Students To Help Design Deep Space Habitat, NASA Competition
College students have until May 2 to help NASA design a deep space habitat, thanks to a new competition.
NASA is hosting the 2013 Exploration Habitat (X-Hab) Academic Innovation Challenge that tests undergraduate and graduate students to design systems for potential use on a deep space habitat prototype.
Interested students can view more information and eligibility requirements here: http://spacegrant.org/xhab.
Winners are expected to receive between $10,000 and $49,000 to produce functional products to be delivered by June 2013.

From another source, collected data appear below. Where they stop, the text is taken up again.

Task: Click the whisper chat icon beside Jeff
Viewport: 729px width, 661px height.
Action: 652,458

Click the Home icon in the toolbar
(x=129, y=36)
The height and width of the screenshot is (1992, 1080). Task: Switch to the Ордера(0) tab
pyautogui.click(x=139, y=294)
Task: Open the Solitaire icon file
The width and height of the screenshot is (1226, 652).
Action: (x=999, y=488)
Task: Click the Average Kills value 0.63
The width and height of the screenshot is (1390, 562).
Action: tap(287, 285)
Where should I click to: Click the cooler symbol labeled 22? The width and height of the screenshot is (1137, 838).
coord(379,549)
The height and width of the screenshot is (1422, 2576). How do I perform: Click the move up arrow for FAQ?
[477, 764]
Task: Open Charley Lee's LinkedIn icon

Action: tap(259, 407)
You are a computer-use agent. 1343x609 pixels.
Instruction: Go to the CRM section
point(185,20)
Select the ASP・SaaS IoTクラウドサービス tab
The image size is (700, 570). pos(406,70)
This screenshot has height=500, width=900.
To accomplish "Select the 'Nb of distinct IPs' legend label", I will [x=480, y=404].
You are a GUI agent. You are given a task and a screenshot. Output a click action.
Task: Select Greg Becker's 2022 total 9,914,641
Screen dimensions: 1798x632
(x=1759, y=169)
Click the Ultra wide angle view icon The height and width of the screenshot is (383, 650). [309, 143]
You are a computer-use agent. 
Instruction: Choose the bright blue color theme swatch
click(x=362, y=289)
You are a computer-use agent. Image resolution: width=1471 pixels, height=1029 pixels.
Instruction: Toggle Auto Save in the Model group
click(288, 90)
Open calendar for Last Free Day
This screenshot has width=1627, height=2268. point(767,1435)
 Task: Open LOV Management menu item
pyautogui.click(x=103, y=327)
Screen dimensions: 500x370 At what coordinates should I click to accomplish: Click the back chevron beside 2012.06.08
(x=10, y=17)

Students will play a vital role in our critical early system planning and development, Alvin Drew, NASA astronaut and project manager at Johnson Space Center, said in a statement. Their designs could become the basis for the concepts and technologies that will make up the habitat we eventually send to space.
The challenge was first held in 2011 when NASA solicited designs for an inflatable space loft, a place where astronauts can sleep, eat and live while in space. The University of Wisconsin-Madison beat out two other teams and tested its loft as part of NASA's Desert Research and Technology Studies simulated asteroid mission in August and September.
The 2012 challenge called for designs for plant growth technologies. NASA funded four schools to build their designs, which will be tested in August.
NASA announced the 2013 challenge Tuesday and called for designs on various technologies such as solar arrays, medicine systems and food production.
X-Hab is designed to attract students in science, technology, engineering and mathematics by providing them with real-world challenges, and helps NASA engineers through the development of novel technologies, NASA said in a statement.
The NASA team is putting a great deal of responsibility on the students, and in turn gives the students a bigger stake in the future development of space technologies that likely will become heritage to actual systems and technologies that will be flown in space in the years and decades to come, NASA says in the challenge description.